--- Start of Passage ---

113 · Insider-Quality Skill Prior (Empirical-Bayes) · 2026-05-26
Decision: NO-GO. Do not ship. The signal exists at the trade level (it is real and strong), but folded into the V14e top-10 picker it degrades risk-adjusted performance. Ablation confirms the lift is not incremental over the mature V14e stack. Negative result, closed out. Production scoring untouched, no flag wired.
- Branch:
research/insider-skill-prior - Bake:
scripts/_v13_bakeoff/v15b-insider-skill.ts - Results JSON:
scripts/_v13_bakeoff/stats-v15b-insider-skill.json - Cohort: EU_strict (XPAR, XAMS, XWBO, XBRU, XHEL, XOSL, XSTO, XETR), priced BUYs only.
- OOS window: 2025-01-01 .. 2026-05 (T=14 monthly buckets), top-10/mo, T+90 hold, NET 0.6% round-trip cost, winsor ±50% per pick. Walk-forward (params tuned on TRAIN fold pubDate < 2025-01-01, evaluated on OOS only).
1. Motivation
The production picker src/lib/signals.ts::computeV13Score() (V14e) carries exactly one
insider-identity term: a crude insiderRecentAlpha90d (clip ±20 × 0.025, no shrinkage,
no sample-size weighting, raw expanding mean of prior 90d returns). The hypothesis: a
properly shrunk empirical-Bayes per-insider skill prior should extract more of the
persistent cross-sectional skill that the regulators' filings encode, and lift the picker.
Data facts (verified against prod DB, EU_strict priced BUYs):
- 30,606 priced BUYs; 15,859 (51.8%) carry ≥3 strictly-prior priced BUYs by the same insider; 459 insiders have ≥10 lifetime priced BUYs; 8,189 distinct insiders.
- Grand mean of
returnFromPub90dis +67.6% raw but -0.17% winsorized (±50%) · a single moonshot (per-trade std 3,713) dominates the raw mean. Winsorization is mandatory or the prior is pure noise. We winsorize all prior returns at ±50%.
2. Method (look-ahead-free)
For trade t by insider i, using ONLY priced BUYs with pubDate < t.pubDate:
n_i= count of strictly-prior priced BUYs by i.rbar_i= winsorized (±50%) mean of those priorreturnFromPub90d.

--- End of Passage ---

Directive A: Copy the portion of the note running from "- Grand mean" down to "of those priorreturnFromPub90d.", swapping "moonshot" for "outlier".

--- Start of Data for this task ---

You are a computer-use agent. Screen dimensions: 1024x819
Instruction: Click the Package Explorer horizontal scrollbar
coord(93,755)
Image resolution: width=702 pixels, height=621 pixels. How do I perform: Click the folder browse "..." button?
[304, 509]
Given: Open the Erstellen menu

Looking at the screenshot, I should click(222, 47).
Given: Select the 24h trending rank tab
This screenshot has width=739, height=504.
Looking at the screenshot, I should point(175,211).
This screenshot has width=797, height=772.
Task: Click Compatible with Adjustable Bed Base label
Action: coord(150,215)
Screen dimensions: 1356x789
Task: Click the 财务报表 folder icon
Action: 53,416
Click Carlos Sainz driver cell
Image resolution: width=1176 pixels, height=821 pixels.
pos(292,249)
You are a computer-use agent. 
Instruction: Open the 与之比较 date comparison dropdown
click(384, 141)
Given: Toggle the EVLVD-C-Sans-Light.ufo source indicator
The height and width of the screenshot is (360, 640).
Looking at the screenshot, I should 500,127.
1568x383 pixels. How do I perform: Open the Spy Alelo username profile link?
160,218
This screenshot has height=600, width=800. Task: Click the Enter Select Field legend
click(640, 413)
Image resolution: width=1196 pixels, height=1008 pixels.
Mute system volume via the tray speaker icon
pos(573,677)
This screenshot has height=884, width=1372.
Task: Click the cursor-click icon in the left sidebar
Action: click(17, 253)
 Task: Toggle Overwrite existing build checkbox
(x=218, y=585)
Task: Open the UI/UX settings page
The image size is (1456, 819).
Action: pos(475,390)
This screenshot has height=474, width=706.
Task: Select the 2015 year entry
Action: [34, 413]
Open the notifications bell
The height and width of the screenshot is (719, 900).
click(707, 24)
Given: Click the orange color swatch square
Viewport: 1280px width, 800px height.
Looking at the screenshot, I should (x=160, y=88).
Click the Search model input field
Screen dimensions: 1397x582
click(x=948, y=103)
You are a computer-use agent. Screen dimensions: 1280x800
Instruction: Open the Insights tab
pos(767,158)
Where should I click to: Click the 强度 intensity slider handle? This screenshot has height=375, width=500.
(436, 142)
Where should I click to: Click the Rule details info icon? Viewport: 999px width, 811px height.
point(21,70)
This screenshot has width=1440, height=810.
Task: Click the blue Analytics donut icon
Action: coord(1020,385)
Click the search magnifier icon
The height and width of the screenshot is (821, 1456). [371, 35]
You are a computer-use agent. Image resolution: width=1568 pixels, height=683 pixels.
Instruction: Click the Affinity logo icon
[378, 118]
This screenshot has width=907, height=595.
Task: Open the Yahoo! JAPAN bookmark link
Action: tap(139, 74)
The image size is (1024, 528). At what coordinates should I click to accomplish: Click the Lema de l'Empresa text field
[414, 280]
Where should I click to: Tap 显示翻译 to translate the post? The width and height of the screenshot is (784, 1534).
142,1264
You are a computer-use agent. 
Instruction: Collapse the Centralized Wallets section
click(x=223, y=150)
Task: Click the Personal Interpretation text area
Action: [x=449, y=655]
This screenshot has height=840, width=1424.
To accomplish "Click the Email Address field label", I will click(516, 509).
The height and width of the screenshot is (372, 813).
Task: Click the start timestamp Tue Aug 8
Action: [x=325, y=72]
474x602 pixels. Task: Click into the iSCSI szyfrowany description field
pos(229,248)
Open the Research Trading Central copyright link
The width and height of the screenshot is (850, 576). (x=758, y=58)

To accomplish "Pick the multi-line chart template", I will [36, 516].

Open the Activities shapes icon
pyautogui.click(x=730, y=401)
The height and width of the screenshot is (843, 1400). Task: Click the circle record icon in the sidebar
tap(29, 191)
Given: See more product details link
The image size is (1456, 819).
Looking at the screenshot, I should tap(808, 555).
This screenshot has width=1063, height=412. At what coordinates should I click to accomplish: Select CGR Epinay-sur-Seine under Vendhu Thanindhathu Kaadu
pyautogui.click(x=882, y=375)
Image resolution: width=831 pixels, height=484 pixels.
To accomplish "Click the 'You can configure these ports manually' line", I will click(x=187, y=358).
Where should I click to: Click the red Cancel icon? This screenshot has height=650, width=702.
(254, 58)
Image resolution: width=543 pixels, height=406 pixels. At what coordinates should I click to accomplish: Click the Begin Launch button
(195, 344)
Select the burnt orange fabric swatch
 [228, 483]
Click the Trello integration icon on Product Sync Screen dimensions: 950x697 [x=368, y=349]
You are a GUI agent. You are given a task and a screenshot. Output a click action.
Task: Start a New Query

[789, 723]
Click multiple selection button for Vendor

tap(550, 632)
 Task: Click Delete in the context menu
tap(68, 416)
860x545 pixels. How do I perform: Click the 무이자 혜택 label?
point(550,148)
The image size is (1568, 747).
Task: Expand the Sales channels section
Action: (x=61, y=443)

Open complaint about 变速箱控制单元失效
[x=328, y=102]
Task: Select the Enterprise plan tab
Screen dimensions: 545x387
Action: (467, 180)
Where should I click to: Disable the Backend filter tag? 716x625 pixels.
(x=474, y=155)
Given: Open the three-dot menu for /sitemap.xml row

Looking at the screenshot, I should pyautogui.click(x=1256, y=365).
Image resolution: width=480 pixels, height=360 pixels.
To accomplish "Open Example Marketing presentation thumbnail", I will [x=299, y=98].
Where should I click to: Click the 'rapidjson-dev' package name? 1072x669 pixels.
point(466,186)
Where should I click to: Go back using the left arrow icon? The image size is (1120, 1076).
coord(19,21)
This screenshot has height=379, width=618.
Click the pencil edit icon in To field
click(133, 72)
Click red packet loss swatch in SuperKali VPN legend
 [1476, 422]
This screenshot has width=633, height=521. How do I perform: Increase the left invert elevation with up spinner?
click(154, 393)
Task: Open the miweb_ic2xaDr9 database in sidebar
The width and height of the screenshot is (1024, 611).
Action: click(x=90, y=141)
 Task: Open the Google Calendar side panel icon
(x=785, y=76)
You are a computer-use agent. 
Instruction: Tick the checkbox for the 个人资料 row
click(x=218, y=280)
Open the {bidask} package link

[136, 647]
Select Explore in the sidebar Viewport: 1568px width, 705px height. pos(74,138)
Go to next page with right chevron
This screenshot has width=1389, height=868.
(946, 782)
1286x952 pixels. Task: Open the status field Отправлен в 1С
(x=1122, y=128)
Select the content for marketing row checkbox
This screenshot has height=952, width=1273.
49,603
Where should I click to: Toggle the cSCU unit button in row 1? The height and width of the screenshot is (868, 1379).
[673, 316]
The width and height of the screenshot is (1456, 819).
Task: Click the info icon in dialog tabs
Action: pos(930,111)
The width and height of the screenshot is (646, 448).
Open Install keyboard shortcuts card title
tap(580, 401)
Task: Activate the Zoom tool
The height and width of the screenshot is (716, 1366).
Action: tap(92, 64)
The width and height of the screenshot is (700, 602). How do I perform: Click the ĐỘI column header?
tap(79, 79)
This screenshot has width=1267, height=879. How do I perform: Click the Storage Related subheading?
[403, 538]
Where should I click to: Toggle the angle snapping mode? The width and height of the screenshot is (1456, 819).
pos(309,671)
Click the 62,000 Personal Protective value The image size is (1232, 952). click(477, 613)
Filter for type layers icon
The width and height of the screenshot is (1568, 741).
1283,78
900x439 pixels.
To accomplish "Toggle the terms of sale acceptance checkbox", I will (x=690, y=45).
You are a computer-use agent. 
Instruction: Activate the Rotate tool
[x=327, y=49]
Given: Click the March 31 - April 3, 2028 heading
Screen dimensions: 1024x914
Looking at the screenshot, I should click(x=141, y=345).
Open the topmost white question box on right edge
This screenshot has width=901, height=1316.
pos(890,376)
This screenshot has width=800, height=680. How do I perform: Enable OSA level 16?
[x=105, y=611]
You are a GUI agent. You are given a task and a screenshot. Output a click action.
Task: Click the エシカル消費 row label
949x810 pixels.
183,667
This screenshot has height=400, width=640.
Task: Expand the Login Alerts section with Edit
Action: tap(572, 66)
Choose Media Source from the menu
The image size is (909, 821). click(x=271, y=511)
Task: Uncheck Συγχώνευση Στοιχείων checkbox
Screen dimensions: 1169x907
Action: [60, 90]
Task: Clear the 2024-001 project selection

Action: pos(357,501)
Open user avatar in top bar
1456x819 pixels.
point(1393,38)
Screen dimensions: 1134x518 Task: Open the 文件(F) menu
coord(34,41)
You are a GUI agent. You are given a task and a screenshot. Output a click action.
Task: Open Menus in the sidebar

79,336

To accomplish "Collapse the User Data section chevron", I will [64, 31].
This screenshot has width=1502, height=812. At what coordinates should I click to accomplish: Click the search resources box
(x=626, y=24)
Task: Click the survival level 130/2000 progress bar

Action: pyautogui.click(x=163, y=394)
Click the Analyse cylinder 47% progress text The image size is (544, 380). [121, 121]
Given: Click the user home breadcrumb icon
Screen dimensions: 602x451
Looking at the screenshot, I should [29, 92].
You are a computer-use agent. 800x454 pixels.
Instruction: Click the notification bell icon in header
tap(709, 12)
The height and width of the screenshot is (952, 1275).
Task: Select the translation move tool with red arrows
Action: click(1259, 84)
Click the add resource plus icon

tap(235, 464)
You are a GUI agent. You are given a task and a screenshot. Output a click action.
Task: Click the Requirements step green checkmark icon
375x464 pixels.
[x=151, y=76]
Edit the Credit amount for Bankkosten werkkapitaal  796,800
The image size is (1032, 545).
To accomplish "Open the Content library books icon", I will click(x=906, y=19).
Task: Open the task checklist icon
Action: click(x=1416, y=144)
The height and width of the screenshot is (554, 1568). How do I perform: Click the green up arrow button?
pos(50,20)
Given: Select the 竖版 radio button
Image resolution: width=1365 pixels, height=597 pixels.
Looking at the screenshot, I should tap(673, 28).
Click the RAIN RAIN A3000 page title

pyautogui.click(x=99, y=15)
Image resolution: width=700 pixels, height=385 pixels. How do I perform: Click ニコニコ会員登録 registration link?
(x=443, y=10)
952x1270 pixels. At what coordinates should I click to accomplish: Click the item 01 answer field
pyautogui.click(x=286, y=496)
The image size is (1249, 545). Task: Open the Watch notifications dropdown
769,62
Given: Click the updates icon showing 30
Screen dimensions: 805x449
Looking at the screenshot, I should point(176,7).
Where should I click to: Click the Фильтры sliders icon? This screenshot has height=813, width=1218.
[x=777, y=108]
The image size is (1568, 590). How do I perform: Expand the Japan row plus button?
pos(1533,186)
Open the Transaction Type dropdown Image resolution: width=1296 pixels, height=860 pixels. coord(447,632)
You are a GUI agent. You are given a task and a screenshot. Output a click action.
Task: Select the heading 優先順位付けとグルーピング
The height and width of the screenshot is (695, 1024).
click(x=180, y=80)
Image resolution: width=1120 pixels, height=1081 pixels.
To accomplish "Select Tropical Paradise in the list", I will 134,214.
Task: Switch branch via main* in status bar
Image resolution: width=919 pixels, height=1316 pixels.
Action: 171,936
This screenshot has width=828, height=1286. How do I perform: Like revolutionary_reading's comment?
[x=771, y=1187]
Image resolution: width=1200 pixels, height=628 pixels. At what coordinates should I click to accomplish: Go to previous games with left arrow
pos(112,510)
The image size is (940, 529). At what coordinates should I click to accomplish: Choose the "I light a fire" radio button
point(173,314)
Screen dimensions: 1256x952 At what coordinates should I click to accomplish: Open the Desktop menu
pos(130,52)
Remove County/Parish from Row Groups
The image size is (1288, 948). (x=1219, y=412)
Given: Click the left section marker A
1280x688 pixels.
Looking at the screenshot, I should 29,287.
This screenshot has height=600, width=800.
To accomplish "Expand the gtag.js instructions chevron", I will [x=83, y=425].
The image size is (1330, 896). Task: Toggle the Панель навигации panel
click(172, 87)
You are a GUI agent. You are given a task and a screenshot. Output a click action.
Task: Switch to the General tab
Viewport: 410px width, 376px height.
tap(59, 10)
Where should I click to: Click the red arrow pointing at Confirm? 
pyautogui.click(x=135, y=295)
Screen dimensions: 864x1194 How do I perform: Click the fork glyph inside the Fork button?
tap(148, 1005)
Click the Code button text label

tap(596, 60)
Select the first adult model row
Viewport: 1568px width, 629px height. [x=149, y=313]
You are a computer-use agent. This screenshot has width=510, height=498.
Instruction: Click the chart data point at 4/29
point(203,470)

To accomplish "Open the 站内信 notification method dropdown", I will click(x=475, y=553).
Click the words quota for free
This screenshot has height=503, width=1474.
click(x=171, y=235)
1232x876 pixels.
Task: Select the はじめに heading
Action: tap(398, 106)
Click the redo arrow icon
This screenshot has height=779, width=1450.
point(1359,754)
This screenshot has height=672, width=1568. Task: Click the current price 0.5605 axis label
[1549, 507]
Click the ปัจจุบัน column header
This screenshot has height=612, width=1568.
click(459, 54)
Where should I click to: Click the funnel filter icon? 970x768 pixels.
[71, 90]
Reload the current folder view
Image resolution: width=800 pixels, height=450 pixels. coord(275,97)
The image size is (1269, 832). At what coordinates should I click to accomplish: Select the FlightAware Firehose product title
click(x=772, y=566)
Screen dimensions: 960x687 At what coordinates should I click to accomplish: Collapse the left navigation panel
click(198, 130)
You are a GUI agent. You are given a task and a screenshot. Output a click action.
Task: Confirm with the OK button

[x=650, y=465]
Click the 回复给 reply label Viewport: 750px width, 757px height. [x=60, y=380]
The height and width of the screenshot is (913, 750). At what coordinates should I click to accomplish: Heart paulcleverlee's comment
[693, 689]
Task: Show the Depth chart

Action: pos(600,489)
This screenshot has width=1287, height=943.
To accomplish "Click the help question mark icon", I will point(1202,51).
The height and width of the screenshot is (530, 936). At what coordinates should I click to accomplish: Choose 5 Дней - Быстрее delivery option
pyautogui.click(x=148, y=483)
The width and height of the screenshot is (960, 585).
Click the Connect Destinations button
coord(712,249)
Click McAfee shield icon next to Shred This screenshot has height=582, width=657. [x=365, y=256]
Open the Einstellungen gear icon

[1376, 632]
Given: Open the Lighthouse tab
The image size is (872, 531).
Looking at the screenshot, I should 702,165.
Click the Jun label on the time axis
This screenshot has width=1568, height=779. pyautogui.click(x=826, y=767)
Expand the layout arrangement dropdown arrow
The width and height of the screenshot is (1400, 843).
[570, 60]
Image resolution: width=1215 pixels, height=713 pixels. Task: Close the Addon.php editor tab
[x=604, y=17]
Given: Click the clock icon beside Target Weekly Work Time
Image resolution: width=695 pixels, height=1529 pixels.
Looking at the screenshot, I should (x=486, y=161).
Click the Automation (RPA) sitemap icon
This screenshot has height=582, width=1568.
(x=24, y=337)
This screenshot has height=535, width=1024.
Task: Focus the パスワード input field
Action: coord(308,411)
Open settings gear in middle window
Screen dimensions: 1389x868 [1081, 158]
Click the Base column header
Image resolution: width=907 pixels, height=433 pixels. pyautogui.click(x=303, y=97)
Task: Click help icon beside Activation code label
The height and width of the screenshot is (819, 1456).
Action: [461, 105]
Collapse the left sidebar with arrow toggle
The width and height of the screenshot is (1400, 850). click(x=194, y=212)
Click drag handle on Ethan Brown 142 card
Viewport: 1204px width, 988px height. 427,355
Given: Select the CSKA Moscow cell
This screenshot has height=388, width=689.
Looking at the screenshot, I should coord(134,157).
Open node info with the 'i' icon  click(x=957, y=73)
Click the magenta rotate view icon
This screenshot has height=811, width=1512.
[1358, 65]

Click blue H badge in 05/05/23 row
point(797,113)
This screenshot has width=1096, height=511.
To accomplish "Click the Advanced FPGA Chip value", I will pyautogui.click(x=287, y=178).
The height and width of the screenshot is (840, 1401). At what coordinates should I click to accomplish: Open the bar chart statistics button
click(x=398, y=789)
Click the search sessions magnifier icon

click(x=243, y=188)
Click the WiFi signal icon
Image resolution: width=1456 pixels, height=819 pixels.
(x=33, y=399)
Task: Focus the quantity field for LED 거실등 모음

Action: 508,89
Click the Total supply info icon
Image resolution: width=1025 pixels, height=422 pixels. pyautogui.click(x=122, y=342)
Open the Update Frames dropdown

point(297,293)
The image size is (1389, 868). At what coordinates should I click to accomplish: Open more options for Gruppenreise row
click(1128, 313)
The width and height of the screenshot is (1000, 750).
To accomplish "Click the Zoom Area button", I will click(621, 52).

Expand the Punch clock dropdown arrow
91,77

--- End of Data for this task ---

Directive B: Restate word for word the stored dataset entries from the line containing "1568x383 pixels. How" down to the line containing "(x=218, y=585)", with both of those lines included.

Solution A:
- Grand mean of
returnFromPub90dis +67.6% raw but -0.17% winsorized (±50%) · a single outlier (per-trade std 3,713) dominates the raw mean. Winsorization is mandatory or the prior is pure noise. We winsorize all prior returns at ±50%.
2. Method (look-ahead-free)
For trade t by insider i, using ONLY priced BUYs with pubDate < t.pubDate:
n_i= count of strictly-prior priced BUYs by i.rbar_i= winsorized (±50%) mean of those priorreturnFromPub90d.

Solution B:
1568x383 pixels. How do I perform: Open the Spy Alelo username profile link?
160,218
This screenshot has height=600, width=800. Task: Click the Enter Select Field legend
click(640, 413)
Image resolution: width=1196 pixels, height=1008 pixels.
Mute system volume via the tray speaker icon
pos(573,677)
This screenshot has height=884, width=1372.
Task: Click the cursor-click icon in the left sidebar
Action: click(17, 253)
 Task: Toggle Overwrite existing build checkbox
(x=218, y=585)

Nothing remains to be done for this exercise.